Friday, March 11, 2011

Come fly with me - but only if you're a idiot

We have to take the children on a plane.

Let me repeat that, to let it sink in: we have to take the children on a plane. I'd rather have snakes.

This is how I feel:


A terrible sense of dread is slowly creeping through my entire being. I've flown with a young child several times before, and it's never easy, but this is the first time with two of them. Prediction: this will end in tears.

But it's not all bad. There are ways to cope, and even ways to squeeze a little entertainment from the situation - if you're a cruel person.

Yes, I am a cruel person.

Torture your fellow passengers

People travelling alone are often foolish enough to hope for a peaceful flight. They are your best victims. Observe them, settling in with their inflatable neck cushions and iPods, reclining their chair a bit just because they can, and wondering what the meal will be.

As you stagger up the aisle, laden down with diseased, squalling brats and more hand luggage than anyone would have thought possible, make a show of scrutinising your boarding passes closely. Focus on a lone passenger of your choice. Now look closely at the seat numbers above their head - and enjoy the expression on their face.

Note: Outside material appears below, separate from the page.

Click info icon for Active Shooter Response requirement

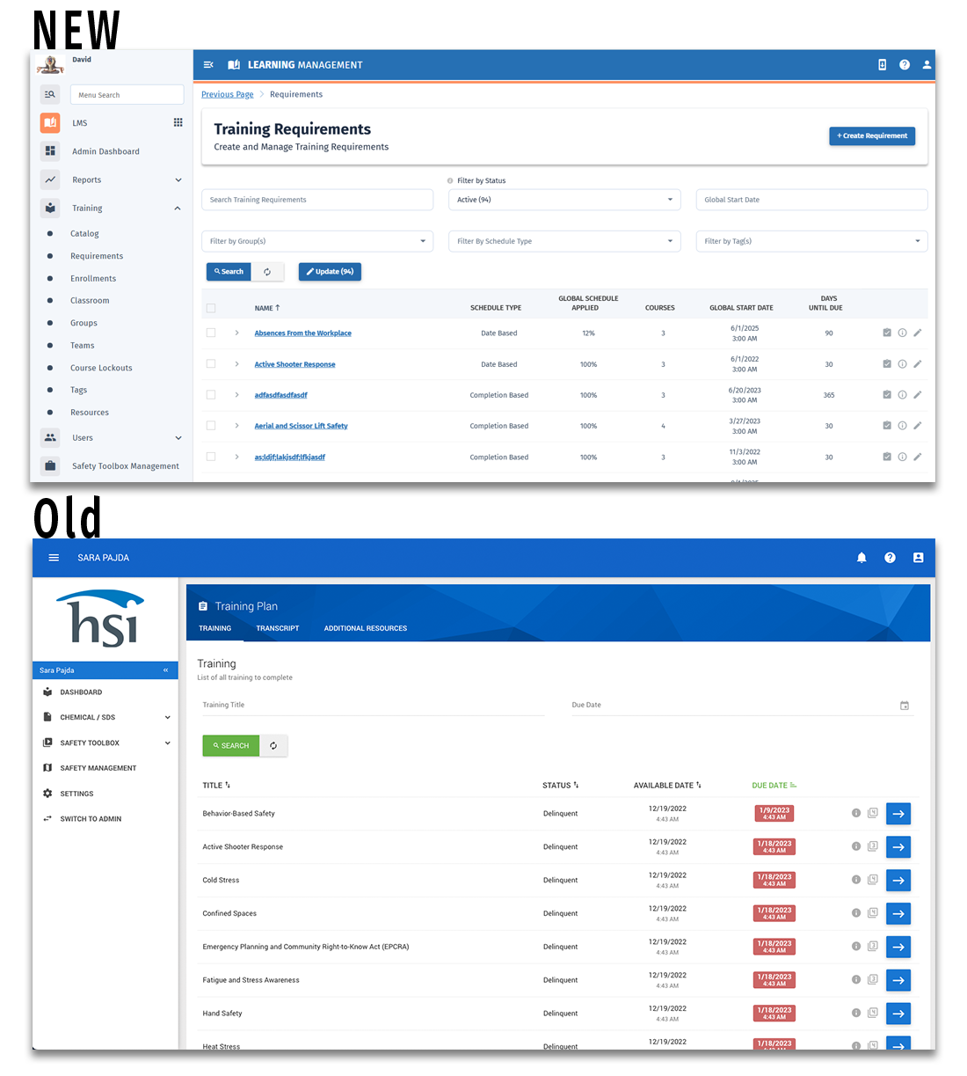pos(902,364)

If you do it right, their face should bear a mixture of terror and slight paralysis, as they try very hard to pretend they really do like children and they don't mind at all if you sit next to them. Meanwhile, their mind is in turmoil as they contemplate many hours of smells, mess, noise and punches to the side of the head. Linger for a moment and enjoy it.

If you don't get the proper reaction, don't worry. Just pick another solo flyer and try again. Repeat as often as you can.

Be prepared

Once you're settled in your seat - hopefully next to a genteel, elderly person who is tolerant or at least too polite to complain - it's time to get out the earphones. The best way to cope with children on a plane is to have no idea what they're saying.

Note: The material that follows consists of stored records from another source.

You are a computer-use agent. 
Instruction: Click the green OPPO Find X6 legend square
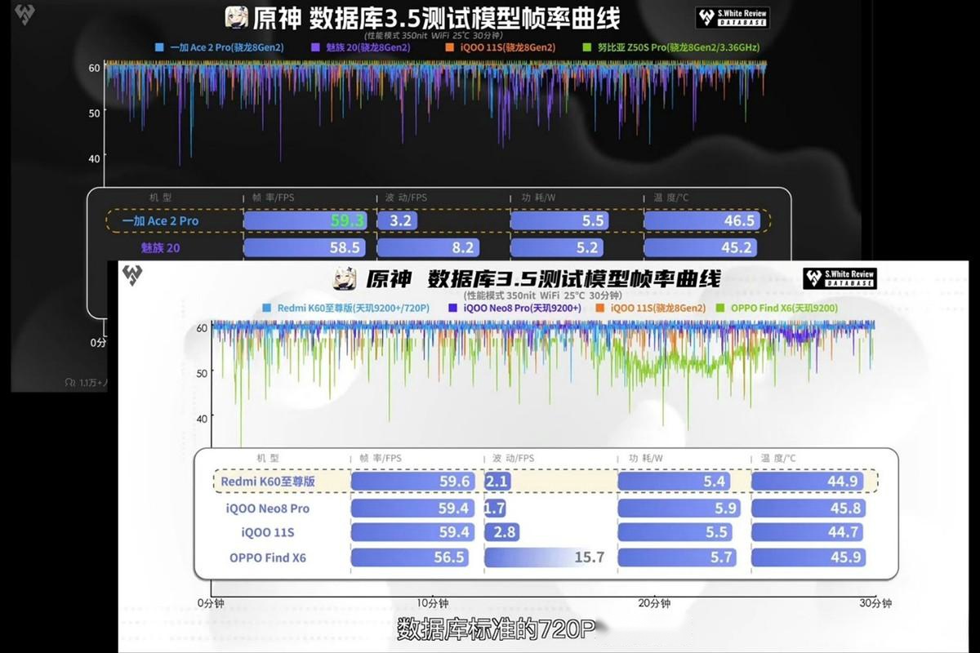pyautogui.click(x=720, y=309)
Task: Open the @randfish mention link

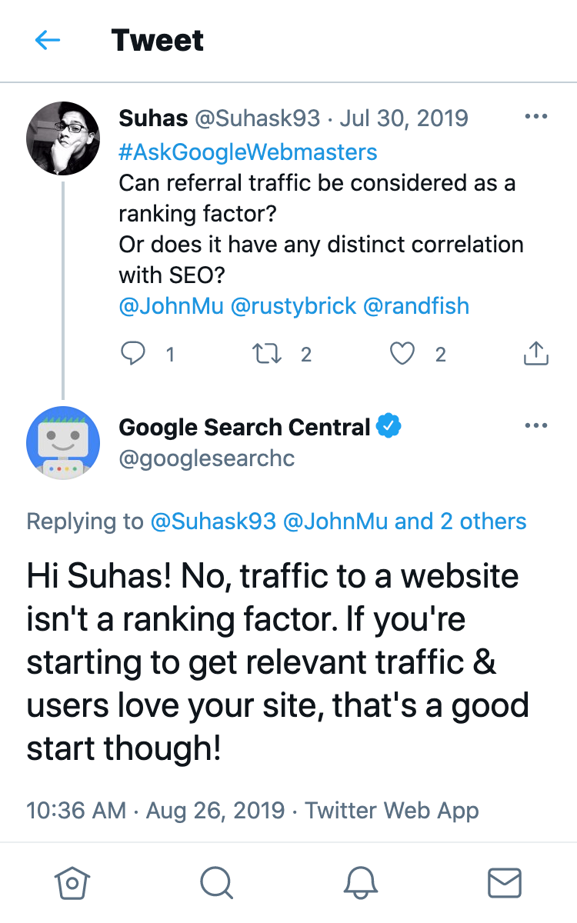Action: [x=415, y=305]
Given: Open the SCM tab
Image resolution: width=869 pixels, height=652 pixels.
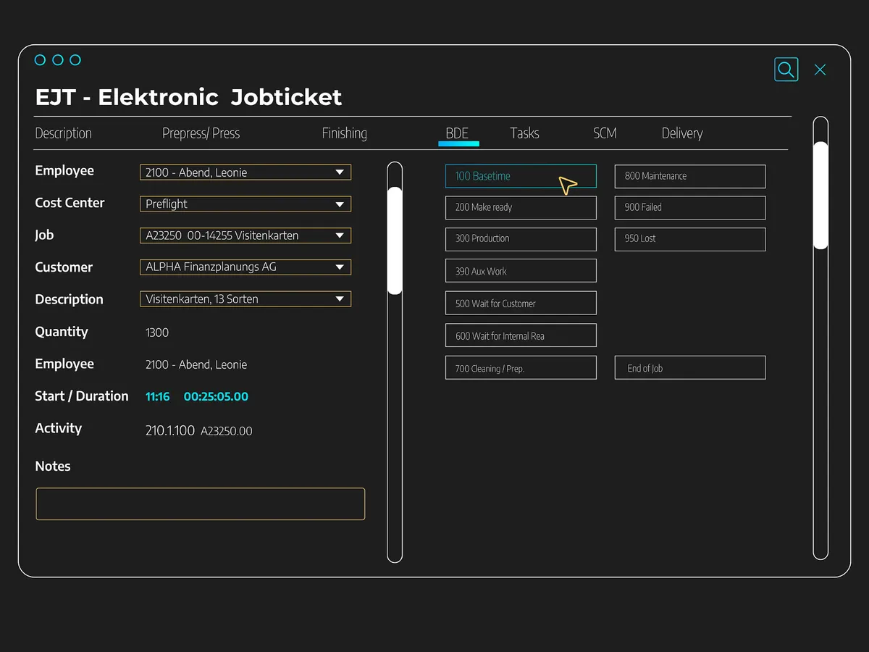Looking at the screenshot, I should tap(605, 133).
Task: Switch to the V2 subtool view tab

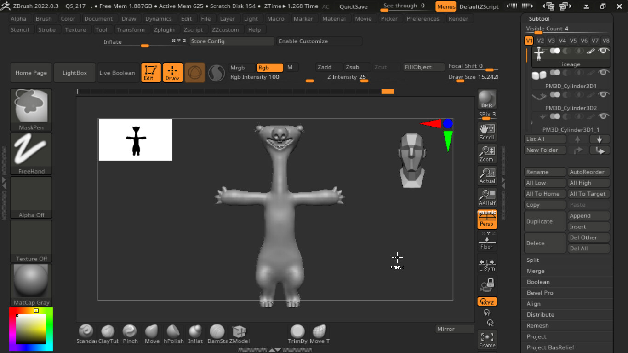Action: 540,41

Sooner or later, they will get your attention, and then it's time to get out the bag of tricks. Be ready for the squirming little demons with activities like colouring books, or a toy that doesn't roll away when dropped on the floor. A good technique is to start playing a handheld video game, as a child will immediately seize it, turn up the volume and start driving the entire plane insane. This is acceptable, because you still have your earphones in.

It's also important to be ready with snacks. A plane flight, especially a longer one, tends to be punctuated by meals and you can fill the time between them with inappropriate treats. Don't worry about the children being so full of sugar that they babble incessantly. Just turn up the volume and keep those earphones in.

Finally, if all else fails, there is one sure-fire way to occupy a child on a plane. Select a kindly-looking person and send the child over to say hello. Then hide in the toilet.

Unconsciousness is the best policy

Just like at home, on an aircraft the best time to be a parent is when your child is sound asleep. As soon as the plane is in the air, try to encourage them to doze off.

It is good advice to try to book a seat for every child, however young, if you can afford it. It means you have plenty of room and don't have to spend the whole flight holding a struggling urchin. Glaring at people who dare to sit near you can have a good effect, as they will back away in fear and pretend they're being considerate by sitting somewhere else.

Also, try to plan ahead and manage the nap regime so they're due a snooze soon after take-off. But be warned that keeping your children awake for two days leads to the sort of behaviour that calls for an exorcist, and anyway isn't good for them.

If they're comfortable, warm and full of stodgy food - or at least somewhere in the midst of a sugar crash - they should fall asleep. Now snuggle up and enjoy the peace. Leave that parachute alone. You'd only freeze to death at this altitude, anyway.

So wish us luck. Somehow, we will survive. It is very possible that I will be transformed into Shatner (or Lithgow in the film version) and try to open a window with my fingernails and teeth. This time, however, the gremlin is inside the plane.

I'm sure we'll have a lovely time when we get there. We'd better, because we'll have the return flight to look forward to.



  1. nice one Mike, and so so true ! we had really bad turbulence flying back from Florida when Lucy was 4 , she was sound asleep , opened her eyes and was promptly sick all over everything , the furry elephant , herself , the seat etc , you get the picture - worst experience ever - crew were pretty good but oh the smell !! needless to say the next flight we starved her ! all with good reason of course - i'm sure any sensible parent would do the same x Pauline M

  2. Whiskey Mike, whiskey. A little in milk for them or by the pint for you, both are equally efficacious. Surely that's not frowned upon in this enlightened day and age...

  3. Pauline, that sounds terrible. You should have pretended you weren't with her.

    Kerrin, I fear we would be arrested.